Positive that contractor setup is not possible
When the Icelandic airline Primera still operated, about half of its pilots were employed as so-called “self-employed contractors” via a subsidiary on Guernsey. They worked from a Danish base but did not receive a pension or holiday leave and were not paid if they had more than 10 sick days per year. This contrasted with the colleagues on the same base who were employed directly by the company and who were covered by the collective agreement which FPU had with the company.
“It is positive that companies cannot make this setup in the future. You cannot dump wages in this way, and that is important,” says Henning Jørgensen.
However, he expects that airlines will continue to try to be creative and come up with new company setups.

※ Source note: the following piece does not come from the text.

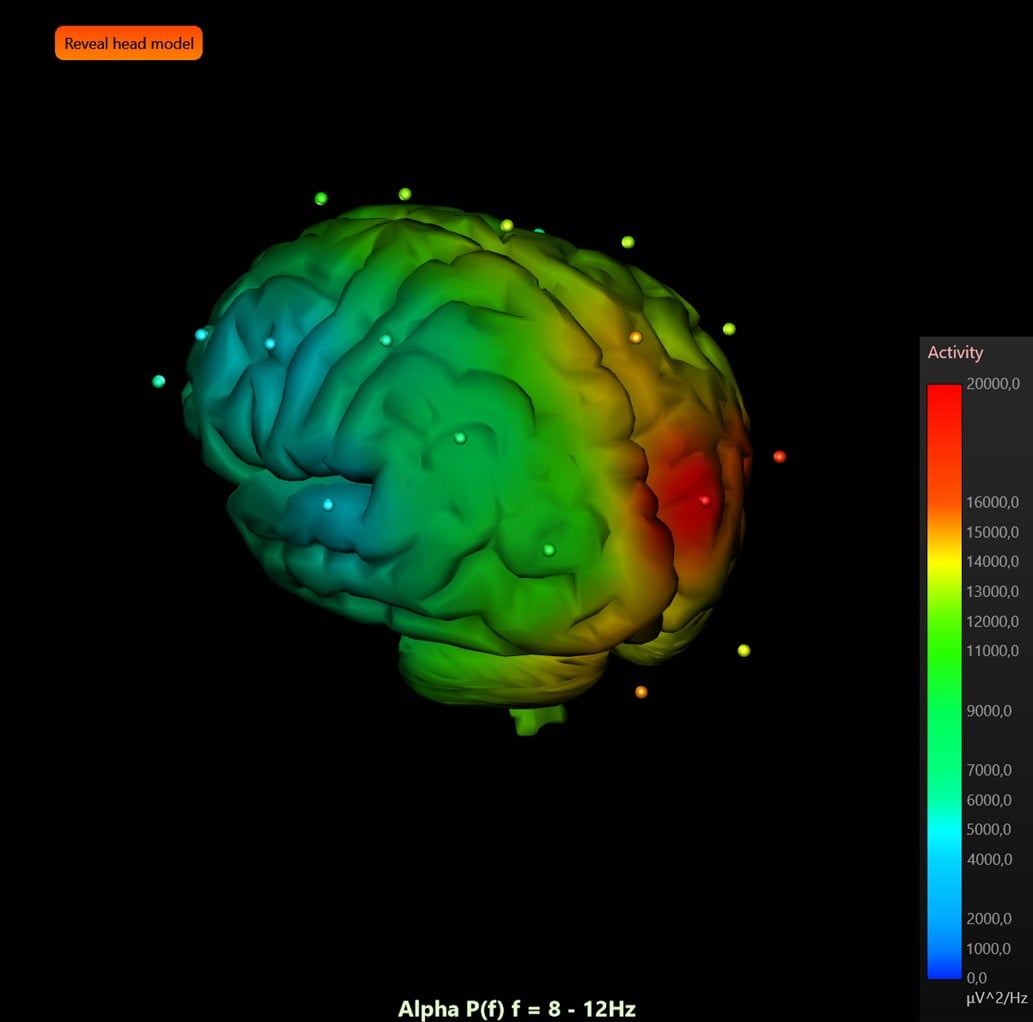Click the 9000,0 value on the legend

“As long as the passengers do not react and just want cheap airline seats, there will be a market for social dumping. I expect the airlines will try to be very creative in the future because it is currently a struggle for existence for them. Before the normal level of flights returns, there will be a battle between the individual companies to gain a share in the low turnover. The airlines believe that crew is the cost that they can act on the fastest and the easiest. They will try to push hard.”
Social dumping must be tackled under the auspices of the EU
From 2003-2006, Henning Jørgensen was director of the trade union movement’s research analysis institute, ETUI, in Brussels, where cases of social dumping were discussed, and even back then he believed that many cases of social dumping would occur if a solution on an EU level wasn’t found.
To address the issue of social dumping in aviation, he believes that a special body with an understanding of the labor market needs to be set up in the EU.
“In the EU, we should have a common system that could take care of such cases where judges knowledgeable about the labor market make decisions. The European Court of Justice, for example, does not know much about the labor market. If we could set up a similar labor law system it would be really conducive, but we do not have it yet. “
FPU welcomes the ruling
Last week, FPU’s president, Thilde Waast, told Danish trade union magazine www.luftfart.nu that she welcomed the ruling which has helped to ensure a form of justice for those of FPU’s members who were employed as contractors in Primera. At the same time, the ruling is a signal to the airlines that this contractor setup is illegal.
She explains that the FPU has experienced great interest in the ruling at European level. Among other things, FPU’s branch in Romania, FPU Romania, has received many inquiries from Eastern European flight crew and lawyers who want to know more about the ruling.
“We can see that there has been paid a lot of attention to the ruling, and the interest shows how important it is to follow through on these cases with the companies. In FPU, we do everything we can to fight social dumping. This ruling is an important part of this fight which we will continue so we can ensure proper conditions for our members and so that we can put an end to social dumping in European aviation,” says Thilde Waast.